Please give the short heading that opens each numbered point in the post below on the everyday practicalities of working as an author.

§ **Page**
-----
I thought I’d share with you some thoughts on what’s involved in being an author. Not the highs of celebrations when a book is sold or gets lovely reader feedback or hits a bestseller list, nor the lows of rejections, but the everyday practicalities of working as an author. I won’t talk about the craft side of writing fiction. That’s a whole other blog (or series of them). Instead I thought I’d share some pragmatic ideas. Everyone’s situation and experiences are different so there’s no one right time to decide to write full time. It’s purely a personal decision. However, here are some things to think about (in no particular order):

  1. Time lags. When I sold my first book a published author advised me not to give up my day job just yet. She wasn’t passing judgement on the quality of my writing, simply mentioning that, with a traditional publisher (self-publishing has established its own set of parameters), money doesn’t necessarily flow fast. You receive an advance when you sign a contract for your book/s. Lovely. If you’re lucky it will be a big advance but that’s not always the case. This is a payment against future royalty earnings. You receive $x dollars advance and you won’t receive any more income on that book until your royalties (the percentage of earnings you are entitled to) exceed that amount. That may take a couple of weeks or a year or it may never happen. You may, possibly, need to survive on what you earn from your advance. On the other hand your book may sell and sell and provide income over many years. The thing to remember is that the release date of your book does not necessarily mean money in your bank account straight away. Depending on how your book is published it may take several months or much more before money starts flowing to you. Some publishers don’t pay advances, so that’s another factor to consider.
  2. No weekly salary. If you’re not good at managing your budget be prepared for the fact that you may be looking at receiving income not weekly or fortnightly but possibly monthly or even 3 or 6 monthly.
  3. Fluctuating income. It’s harder to budget when you don’t know what your income will be. One thing is for sure, it will vary. Some books sell better than others. Maybe one is a far better book, or maybe the cover was more attractive or the back cover synopsis more appealing. On the other hand you may receive lots of lovely fan mail but not so many good reviews. Maybe people are tightening belts due to economic problems and not buying so many books that month. Or maybe you luck out and get a release date at a time when people are looking for just the book you’ve written. Add to that the vagaries of the currency markets (some of us get paid in currencies other than our own) so income can rise or fall on the value of the dollar/euro/pound.
-----
§ **Information provided**
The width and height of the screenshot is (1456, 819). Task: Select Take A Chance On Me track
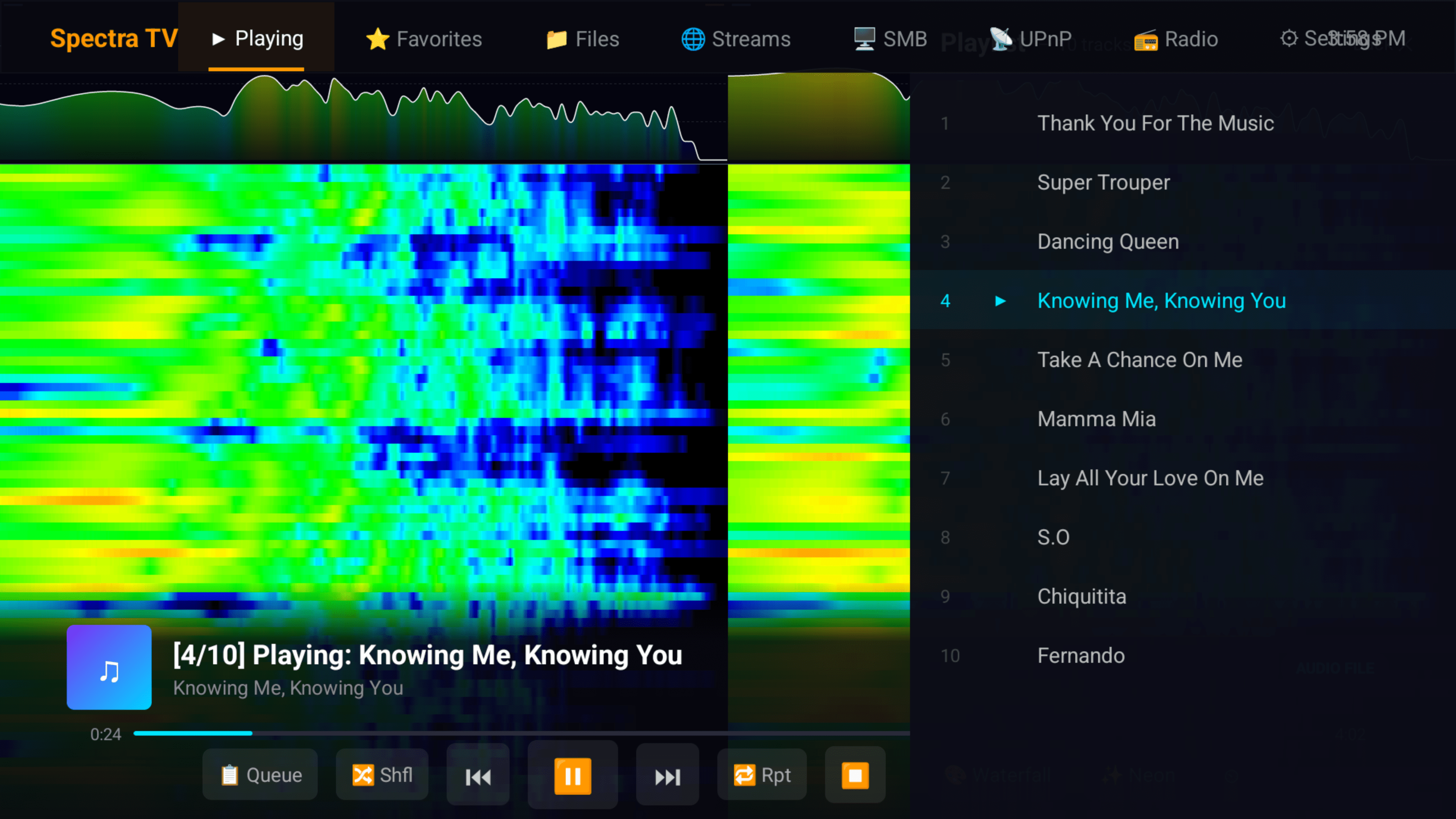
-----
§ **Written answer**
1. Time lags
2. No weekly salary
3. Fluctuating income